We’ve all been there, the post exam celebrations have slowly dwindled away and all you’re left with is a sore head, empty bank balance and a nagging feeling that your summer holidays will consist of cramming for repeats instead of drunkenly flaunting your great taste in music at Electric Picnic. At drastic times like these it’s easy to let one’s mind wander and come to the conclusion that your only option is to drop out.
I’d be lying if I said that study week hadn’t reduced me to an unstable blubbering mess in the middle of the library, vowing that “no amount of degree is worth this kind of bullshit”. It happens to the best of us, but have no fear my academically tortured children, because your fairy job mother (also known as Rebecca on the weekends) has compiled a list of 5 fool proof options awaiting you out in the real world for when that whole college idea goes out the window. 
Audition for The X factor 
Whether you’re a fan of the show or not, no one can deny Simon Cowell’s ability to turn Tesco till staff into semi relevant public figures in the space of a few weeks. It doesn’t matter if your vocal capacity resembles that of Sam Bailey or Kermit the frog, if you’re mildly entertaining and fill that years cringe quota then you are almost guaranteed your 15 minutes of fame (and possibly a Heat magazine spread, but that’s only if you’re lucky). I mean who needs a degree in Biomedical Engineering when you can just as easily do club appearances to fund your lavish lifestyle? 
Work in Supermacs 
Do you love being demeaned and degraded by students as they stroll in following an extensive night out and act like they own the place? Are you the kind of person who loves cleaning up curry cheese chips that have been smeared across the floor by a girl who just can’t seem to balance herself in her new sky high heels? Then this my friend is the job for you. Sure you’ll get pulled to work every excruciating night shift and end up ushering out some poor shaken up first year crying on the floor of the toilets, because they’ve yet to come to terms with their limit. But hey, isn’t that worth the minimum wage and sexy uniform you get to work every shift? 

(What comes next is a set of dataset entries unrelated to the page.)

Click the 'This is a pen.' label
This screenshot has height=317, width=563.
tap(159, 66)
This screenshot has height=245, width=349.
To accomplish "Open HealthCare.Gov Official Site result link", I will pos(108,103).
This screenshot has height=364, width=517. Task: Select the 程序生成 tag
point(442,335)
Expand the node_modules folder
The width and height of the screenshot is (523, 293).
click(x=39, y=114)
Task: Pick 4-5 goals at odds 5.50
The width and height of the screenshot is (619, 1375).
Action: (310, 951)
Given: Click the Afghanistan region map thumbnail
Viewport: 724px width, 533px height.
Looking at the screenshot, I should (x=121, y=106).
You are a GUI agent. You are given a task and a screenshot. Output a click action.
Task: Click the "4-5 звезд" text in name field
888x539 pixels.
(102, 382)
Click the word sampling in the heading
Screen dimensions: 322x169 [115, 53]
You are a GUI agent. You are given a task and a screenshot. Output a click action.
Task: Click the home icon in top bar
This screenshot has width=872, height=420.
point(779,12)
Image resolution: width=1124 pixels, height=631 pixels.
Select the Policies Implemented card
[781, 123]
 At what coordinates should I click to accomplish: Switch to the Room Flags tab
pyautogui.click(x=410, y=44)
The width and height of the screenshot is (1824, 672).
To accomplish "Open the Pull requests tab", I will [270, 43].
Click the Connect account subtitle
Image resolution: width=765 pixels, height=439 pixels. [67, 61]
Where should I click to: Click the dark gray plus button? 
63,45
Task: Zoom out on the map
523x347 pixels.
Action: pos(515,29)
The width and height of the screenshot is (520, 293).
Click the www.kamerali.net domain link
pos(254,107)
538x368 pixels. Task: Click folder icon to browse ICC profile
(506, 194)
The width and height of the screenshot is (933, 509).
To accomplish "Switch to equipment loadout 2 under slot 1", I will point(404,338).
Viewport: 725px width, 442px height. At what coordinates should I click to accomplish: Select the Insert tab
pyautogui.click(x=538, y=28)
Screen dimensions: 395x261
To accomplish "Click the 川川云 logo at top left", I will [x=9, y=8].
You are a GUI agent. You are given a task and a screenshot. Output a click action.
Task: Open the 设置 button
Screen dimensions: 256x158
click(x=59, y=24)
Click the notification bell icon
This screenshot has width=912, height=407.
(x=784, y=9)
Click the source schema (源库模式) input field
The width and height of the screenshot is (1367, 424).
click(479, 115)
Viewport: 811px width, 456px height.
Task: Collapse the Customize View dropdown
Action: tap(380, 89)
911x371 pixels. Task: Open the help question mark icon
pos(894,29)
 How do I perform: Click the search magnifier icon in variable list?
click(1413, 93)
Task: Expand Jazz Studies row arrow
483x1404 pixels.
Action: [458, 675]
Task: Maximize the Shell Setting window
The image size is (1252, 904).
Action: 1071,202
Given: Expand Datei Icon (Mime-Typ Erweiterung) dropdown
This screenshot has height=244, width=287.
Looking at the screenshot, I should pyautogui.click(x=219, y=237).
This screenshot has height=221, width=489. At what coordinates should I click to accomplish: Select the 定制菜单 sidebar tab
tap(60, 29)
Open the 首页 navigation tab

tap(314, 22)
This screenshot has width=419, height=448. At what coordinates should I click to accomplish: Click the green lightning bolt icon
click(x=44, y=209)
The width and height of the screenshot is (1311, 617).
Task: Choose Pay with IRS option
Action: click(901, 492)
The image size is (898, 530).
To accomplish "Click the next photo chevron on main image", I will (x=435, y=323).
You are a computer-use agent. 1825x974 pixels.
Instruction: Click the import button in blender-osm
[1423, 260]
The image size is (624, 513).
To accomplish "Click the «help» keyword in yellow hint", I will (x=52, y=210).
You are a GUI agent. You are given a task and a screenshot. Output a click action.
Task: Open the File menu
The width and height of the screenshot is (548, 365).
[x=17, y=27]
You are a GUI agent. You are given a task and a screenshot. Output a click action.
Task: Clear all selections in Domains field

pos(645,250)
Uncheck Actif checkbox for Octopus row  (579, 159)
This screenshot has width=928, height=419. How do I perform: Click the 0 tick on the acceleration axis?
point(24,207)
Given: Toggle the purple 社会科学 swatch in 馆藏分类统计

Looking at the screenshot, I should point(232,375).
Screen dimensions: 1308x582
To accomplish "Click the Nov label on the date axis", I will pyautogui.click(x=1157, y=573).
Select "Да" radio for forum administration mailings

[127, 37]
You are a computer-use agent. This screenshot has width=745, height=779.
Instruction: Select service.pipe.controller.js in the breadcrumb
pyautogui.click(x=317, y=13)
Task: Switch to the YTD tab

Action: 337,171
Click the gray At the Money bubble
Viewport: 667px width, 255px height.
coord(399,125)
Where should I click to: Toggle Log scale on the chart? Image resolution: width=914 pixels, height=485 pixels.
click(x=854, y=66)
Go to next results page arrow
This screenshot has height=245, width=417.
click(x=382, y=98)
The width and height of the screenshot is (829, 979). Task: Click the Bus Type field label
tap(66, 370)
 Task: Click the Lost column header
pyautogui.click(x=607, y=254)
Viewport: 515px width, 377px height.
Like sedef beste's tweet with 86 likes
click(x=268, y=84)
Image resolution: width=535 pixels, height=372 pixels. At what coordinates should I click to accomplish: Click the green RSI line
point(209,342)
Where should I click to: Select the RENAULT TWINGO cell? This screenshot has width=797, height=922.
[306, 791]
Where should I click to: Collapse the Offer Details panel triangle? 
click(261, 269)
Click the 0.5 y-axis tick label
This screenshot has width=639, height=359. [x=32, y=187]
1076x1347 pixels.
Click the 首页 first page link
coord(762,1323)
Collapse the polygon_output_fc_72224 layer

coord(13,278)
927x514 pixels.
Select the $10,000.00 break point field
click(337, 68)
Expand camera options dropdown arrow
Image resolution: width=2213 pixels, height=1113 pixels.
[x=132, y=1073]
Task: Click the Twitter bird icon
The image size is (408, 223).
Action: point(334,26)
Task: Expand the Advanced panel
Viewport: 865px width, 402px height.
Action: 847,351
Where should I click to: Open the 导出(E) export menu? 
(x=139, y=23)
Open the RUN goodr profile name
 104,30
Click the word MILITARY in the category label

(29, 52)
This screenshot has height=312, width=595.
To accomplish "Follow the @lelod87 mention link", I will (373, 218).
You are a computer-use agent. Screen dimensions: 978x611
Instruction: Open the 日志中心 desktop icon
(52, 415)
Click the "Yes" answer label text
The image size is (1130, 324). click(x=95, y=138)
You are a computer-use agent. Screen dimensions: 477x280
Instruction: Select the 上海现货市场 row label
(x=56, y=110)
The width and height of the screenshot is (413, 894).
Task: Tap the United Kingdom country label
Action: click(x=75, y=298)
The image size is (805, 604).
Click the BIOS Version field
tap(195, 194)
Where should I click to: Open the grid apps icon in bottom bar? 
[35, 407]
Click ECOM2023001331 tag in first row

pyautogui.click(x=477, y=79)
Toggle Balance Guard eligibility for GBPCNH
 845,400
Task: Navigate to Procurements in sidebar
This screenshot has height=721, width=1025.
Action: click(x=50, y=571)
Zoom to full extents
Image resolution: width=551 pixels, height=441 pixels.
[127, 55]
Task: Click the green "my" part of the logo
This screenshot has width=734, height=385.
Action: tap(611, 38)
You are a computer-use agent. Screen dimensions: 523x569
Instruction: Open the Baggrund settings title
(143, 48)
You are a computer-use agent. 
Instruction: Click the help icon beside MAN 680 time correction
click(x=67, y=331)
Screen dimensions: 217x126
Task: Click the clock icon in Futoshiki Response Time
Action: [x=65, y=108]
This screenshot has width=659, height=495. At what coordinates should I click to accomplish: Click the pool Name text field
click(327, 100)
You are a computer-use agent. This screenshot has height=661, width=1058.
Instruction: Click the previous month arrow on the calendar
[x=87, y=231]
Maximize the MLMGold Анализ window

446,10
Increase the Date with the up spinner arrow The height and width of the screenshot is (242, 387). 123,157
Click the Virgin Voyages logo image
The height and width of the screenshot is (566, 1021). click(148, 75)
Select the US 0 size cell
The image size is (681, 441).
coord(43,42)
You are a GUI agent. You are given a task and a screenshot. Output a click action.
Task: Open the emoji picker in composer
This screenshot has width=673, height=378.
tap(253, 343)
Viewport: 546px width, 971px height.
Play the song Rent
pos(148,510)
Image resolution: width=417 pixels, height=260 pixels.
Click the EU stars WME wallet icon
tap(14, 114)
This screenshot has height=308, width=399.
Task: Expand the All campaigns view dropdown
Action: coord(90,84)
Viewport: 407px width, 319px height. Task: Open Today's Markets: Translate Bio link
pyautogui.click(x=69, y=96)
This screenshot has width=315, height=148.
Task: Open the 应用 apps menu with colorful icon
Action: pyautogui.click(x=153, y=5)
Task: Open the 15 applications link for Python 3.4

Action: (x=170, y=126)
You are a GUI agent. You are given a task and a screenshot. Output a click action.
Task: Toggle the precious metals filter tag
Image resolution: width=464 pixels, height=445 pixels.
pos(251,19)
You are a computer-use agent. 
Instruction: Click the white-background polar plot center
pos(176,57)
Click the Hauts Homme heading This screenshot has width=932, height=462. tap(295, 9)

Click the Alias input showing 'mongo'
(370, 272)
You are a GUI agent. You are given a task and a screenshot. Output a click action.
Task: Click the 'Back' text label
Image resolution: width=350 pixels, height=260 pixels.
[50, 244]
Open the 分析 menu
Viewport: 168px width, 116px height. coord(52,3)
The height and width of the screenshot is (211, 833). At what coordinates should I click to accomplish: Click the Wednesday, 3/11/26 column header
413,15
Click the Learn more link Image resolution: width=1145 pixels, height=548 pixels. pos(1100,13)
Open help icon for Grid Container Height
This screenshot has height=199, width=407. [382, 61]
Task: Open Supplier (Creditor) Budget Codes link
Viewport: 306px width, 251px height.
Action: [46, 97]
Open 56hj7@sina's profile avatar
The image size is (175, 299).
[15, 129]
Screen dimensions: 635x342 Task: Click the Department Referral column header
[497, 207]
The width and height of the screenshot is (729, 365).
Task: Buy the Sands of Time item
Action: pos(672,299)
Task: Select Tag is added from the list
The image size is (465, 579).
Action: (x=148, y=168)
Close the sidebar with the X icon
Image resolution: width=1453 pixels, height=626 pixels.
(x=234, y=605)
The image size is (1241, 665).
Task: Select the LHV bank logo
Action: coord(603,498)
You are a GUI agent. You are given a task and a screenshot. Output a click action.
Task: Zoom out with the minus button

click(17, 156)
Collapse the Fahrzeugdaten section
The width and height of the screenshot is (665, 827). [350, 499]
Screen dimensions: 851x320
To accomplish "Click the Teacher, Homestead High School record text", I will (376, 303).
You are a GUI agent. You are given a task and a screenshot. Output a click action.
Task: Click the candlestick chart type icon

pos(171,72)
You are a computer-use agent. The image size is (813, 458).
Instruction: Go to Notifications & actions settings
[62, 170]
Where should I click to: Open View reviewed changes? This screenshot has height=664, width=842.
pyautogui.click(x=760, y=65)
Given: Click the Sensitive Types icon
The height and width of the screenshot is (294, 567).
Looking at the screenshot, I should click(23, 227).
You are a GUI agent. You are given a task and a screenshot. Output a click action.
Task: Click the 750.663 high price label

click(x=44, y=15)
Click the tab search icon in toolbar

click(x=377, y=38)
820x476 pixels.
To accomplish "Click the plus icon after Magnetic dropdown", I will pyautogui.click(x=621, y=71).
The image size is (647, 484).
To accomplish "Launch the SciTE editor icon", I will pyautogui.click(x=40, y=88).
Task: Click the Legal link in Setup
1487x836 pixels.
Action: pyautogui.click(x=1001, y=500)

Start your own multimillion dollar company
Bill Gates, Walt Disney, Richard Branson, Steve Jobs. Enough said. 
Sell yourself for cash
Now don’t worry it’s not what you think, I’m talking about anything that’s not vital to your existence. Items such as sperm, blood, and hair can go for big money if you know where to look. I mean chopping off the long, luscious locks you’ve been growing out since transition year and auctioning them off online for god knows what doesn’t seem like the ideal way to live your life, but we’re running out of options and a girl’s got to eat! If you’re really desperate, and I’m talking final resorts here, I’d contemplate seeing how much you could get for the ol’ soul as well. I’m not sure how you’d go about it, but give it a google search and get back to me. 
The Mooch
If all else fails or you’re just too lazy to even attempt any of the above options, pack up, admit defeat and move back in with the parents. Sure you’ll have to live with the constant nagging of “When are you going to get of your arse and get a job?” or the threat of “I swear to god if you don’t do something with your life I’m cancelling the Netflix subscription”, but you also get home cooked meals, all your washing done for free and the sweet, sweet knowledge that you never have to memorize the 5 P’s of Renaissance literature for as long as you live. You may not be able to pull anyone on a night out and bring them back to your place, but who needs that when you have the beautiful luxury of unlimited TV and internet access? 
While most of these ideas might not be considered “Smart life choices” or “Heading in the right direction” you are destined for a bit of cash and some hilarious stories to tell the kids 
(and lots of them if you pick option 4). Whether you decide to stick with getting a degree and doing something considered “worthwhile” with your life, or if the pressures of college just 
aren’t for you, you’re now well equipped for whatever life throws at you, well, kind of.